A ton retour de Pleiku, si je me souviens bien. Ton départ pour Pleiku et cette semaine de tranquillité où j'avais pu me recentrer sur moi et réfléchir m'avaient fait un bien fou. J'avais pu réaliser que tu me manquais et je savais maintenant que je voulais avancer avec toi, plonger dans l'inconnu.

Pendant ton voyage tu m'avais fait partager tes moments de doute, tes inquiétudes. Tu peinais à commencer la lecture des mémoires de ton père. C'était une démarche forte mais qui te laissait si vulnérable en même temps.

Hum...forte et vulnérable à la fois, c'était tout toi ! Et c'est sans doute ce paradoxe qui m'a attirée.

Je te sentais fragile et j'avais envie d'être là pour toi : je voulais te transmettre ma force et mon énergie ; bref je voulais me sentir utile. Je voyais bien que tu avais besoin d'être confortée dans ton choix de vie atypique, dans la personne que tu étais car ces moments difficiles te faisaient tout remettre en question. Et pour moi rien de plus facile, je t'admirais tant.
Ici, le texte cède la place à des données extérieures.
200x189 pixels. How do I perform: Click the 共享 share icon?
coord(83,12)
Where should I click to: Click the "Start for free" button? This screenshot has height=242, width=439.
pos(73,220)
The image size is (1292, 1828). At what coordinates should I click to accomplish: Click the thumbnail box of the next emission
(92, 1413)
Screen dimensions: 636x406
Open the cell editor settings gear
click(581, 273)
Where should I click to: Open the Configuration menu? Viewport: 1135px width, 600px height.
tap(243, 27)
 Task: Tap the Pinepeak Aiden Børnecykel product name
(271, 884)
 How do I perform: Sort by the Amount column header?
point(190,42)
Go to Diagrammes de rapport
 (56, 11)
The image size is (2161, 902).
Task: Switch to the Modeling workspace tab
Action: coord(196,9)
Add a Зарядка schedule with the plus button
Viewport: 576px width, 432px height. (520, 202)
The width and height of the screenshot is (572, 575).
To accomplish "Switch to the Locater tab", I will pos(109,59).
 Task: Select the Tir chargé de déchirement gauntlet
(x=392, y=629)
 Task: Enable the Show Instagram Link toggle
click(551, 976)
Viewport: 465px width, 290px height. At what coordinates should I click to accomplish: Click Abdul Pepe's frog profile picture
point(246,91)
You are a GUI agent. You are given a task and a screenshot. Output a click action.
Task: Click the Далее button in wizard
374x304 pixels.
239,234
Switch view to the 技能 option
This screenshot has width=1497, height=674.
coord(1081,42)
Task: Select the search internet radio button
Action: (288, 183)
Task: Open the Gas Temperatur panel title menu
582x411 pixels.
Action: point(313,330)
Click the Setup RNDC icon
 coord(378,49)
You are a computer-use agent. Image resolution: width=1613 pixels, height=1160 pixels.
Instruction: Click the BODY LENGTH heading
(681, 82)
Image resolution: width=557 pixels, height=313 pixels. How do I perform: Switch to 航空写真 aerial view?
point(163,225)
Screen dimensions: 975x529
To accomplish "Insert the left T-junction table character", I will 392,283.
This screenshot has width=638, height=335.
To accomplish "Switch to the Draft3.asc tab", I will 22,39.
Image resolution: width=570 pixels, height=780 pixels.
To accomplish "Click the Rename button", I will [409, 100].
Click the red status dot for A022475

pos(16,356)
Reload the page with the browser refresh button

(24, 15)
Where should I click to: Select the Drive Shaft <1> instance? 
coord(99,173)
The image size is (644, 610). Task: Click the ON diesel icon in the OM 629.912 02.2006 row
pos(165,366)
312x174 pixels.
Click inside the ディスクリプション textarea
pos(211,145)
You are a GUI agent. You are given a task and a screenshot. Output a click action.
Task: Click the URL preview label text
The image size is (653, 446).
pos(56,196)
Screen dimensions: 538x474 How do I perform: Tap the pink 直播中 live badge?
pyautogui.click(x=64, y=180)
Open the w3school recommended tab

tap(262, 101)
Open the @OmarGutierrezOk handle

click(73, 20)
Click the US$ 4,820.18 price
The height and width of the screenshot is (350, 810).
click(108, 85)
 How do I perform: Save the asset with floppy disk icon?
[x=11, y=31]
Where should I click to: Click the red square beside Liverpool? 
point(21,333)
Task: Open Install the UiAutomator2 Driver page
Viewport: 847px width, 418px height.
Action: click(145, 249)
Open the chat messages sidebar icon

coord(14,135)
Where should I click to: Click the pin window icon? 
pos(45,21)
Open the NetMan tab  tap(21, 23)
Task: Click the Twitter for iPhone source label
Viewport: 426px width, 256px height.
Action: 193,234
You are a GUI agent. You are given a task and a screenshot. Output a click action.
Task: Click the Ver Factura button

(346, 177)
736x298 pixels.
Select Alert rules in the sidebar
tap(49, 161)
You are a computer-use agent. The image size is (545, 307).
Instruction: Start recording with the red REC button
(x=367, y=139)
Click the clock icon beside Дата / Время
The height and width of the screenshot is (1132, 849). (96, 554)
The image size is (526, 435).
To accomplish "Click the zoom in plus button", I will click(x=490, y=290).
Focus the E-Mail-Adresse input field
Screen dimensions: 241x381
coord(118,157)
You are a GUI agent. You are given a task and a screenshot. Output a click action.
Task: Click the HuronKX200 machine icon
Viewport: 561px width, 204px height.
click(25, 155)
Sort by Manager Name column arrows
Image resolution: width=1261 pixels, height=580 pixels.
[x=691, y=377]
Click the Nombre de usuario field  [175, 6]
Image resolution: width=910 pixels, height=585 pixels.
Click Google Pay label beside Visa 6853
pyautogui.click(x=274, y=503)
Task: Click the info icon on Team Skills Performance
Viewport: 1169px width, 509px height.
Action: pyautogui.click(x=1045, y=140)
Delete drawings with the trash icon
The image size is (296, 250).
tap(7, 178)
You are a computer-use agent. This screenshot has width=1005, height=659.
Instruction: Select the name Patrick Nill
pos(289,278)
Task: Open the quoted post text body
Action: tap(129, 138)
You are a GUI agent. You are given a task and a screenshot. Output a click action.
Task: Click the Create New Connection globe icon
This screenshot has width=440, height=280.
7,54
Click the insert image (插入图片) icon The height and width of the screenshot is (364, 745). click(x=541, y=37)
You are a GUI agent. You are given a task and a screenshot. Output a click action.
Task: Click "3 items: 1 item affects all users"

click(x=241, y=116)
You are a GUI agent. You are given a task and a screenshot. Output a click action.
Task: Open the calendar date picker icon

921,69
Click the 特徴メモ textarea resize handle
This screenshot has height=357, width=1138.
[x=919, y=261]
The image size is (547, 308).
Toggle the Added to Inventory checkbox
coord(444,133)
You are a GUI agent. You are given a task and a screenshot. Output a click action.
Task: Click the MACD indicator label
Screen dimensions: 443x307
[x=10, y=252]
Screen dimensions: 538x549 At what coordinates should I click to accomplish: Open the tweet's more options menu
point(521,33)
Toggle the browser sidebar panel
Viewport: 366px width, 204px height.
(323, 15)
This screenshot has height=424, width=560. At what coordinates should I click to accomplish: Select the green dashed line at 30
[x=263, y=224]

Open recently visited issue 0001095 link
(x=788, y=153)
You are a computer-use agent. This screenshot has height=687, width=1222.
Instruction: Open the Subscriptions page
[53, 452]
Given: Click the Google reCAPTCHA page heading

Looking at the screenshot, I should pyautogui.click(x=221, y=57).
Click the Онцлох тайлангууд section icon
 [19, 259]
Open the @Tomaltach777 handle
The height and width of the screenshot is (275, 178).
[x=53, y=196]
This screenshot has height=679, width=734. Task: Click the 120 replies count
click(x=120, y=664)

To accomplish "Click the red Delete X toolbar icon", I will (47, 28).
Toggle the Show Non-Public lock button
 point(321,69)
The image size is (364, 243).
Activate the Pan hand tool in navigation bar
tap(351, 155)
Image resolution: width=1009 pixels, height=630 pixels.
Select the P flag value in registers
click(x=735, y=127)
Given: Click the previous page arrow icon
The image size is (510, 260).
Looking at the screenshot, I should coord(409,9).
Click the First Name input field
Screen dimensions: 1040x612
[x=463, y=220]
Rien n'était plus simple que de te rappeler à quel point tu étais quelqu'un d'incroyable. Le simple fait que tu sois une femme seule de 43 ans, pas mariée, sans enfants, baroudeuse, parfaitement intégrée dans une coloc de français de 20 pige le tout sans parler notre langue en disait long pour moi sur ton courage. Et il en faut du courage pour faire le choix de la différence, pour oser prendre de la distance par rapport au regard de la société. Moi j'en aurais été bien incapable ! 

Tu m'as d'emblée montré la beauté et la force de la faiblesse et je t'ai aimé pour ça. Dès le début de la relation tu t'es mise à nu devant moi : tu m'as dévoilé toutes tes incertitudes, tes ambitions artistiques inachevées, ton manque de confiance en toi pour ton art. Jamais personne dans aucune de mes relations précédentes n'avait osé se livrer si pleinement et simplement, avec toutes ses imperfections. Moi-même, par fierté et par peur du jugement sans doute, j'avais toujours cherché à dissimuler mes faiblesses le plus longtemps possible, afin de donner la meilleure image de moi. Comme si finalement j'estimais déjà et sans raisons véritables que mon moi avec toutes ses imperfections ne serait pas assez bien pour plaire. Aussi quand tu t'es mise à nu, je me suis soudain sentie bien ridicule d'avoir pu penser l'espace d'un instant exploiter tes faiblesses, en rire ou prendre la fuite devant elles. Au contraire même. J'ai admiré ton courage. Et je n'ai pu que t'en aimer encore davantage. Je souris encore à cette perspective : tu m'as paradoxalement séduite en ne cherchant pas à me séduire ; tu m'as séduite avec tes faiblesses. J'étais touchée de la confiance que tu m'accordais en baissant ta garde si rapidement et c'est donc tout naturellement que j'ai voulu te rendre la pareille. Je voulais te prouver que je pouvais faire preuve de courage moi aussi. J'ai donc décidé à mon tour de me mettre à nu devant toi. Je t'ai donné libre accès à moi comme jamais personne auparavant. 

D'ailleurs, quelle ironie ! Tu m'as mieux connu en 3 mois que certains des mecs avait qui j'étais sortie pendant 3 ans !

On savait ce qui pouvait toucher l'autre véritablement et lui faire mal. Et c'est d'ailleurs je crois ce qui a contribué à faire la force de notre relation.